*** The data ***
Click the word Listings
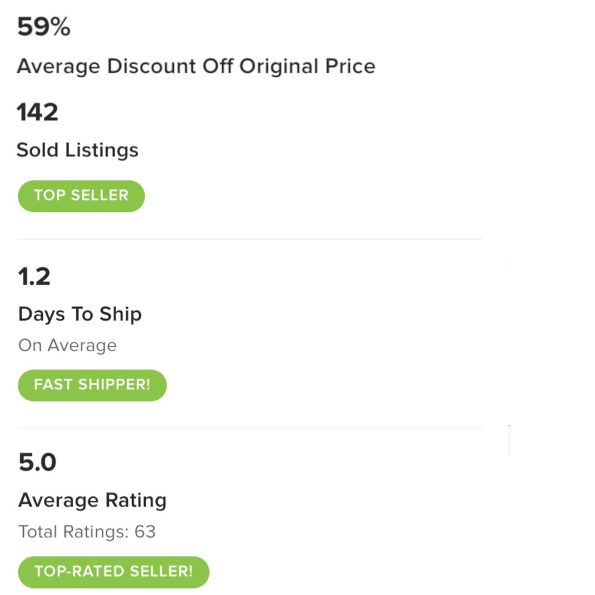The height and width of the screenshot is (595, 595). click(x=102, y=151)
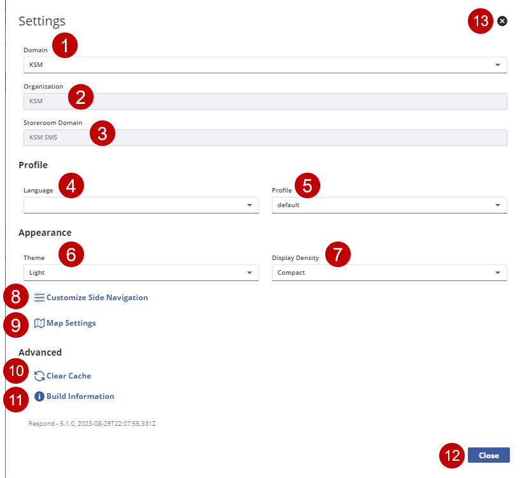Click the circular arrows Clear Cache icon
The height and width of the screenshot is (478, 522).
[39, 376]
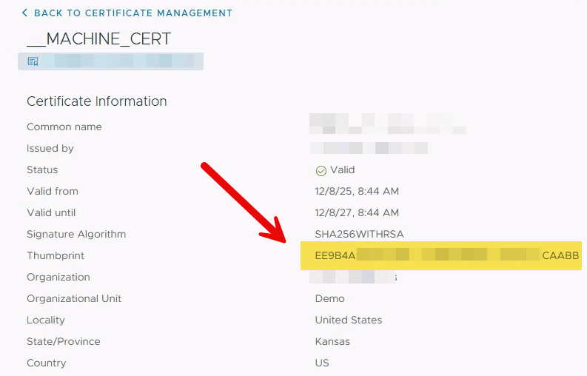The image size is (587, 376).
Task: Click the Signature Algorithm field label
Action: click(76, 235)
***
# [Directions for this task]
An exact repeat of all the data is required, pictures excluded.

# [Result for this exercise]
Click the word Listings
The height and width of the screenshot is (595, 595). click(x=102, y=151)
Click the circular arrows Clear Cache icon
The height and width of the screenshot is (478, 522).
[39, 376]
The image size is (587, 376).
Task: Click the Signature Algorithm field label
Action: click(76, 235)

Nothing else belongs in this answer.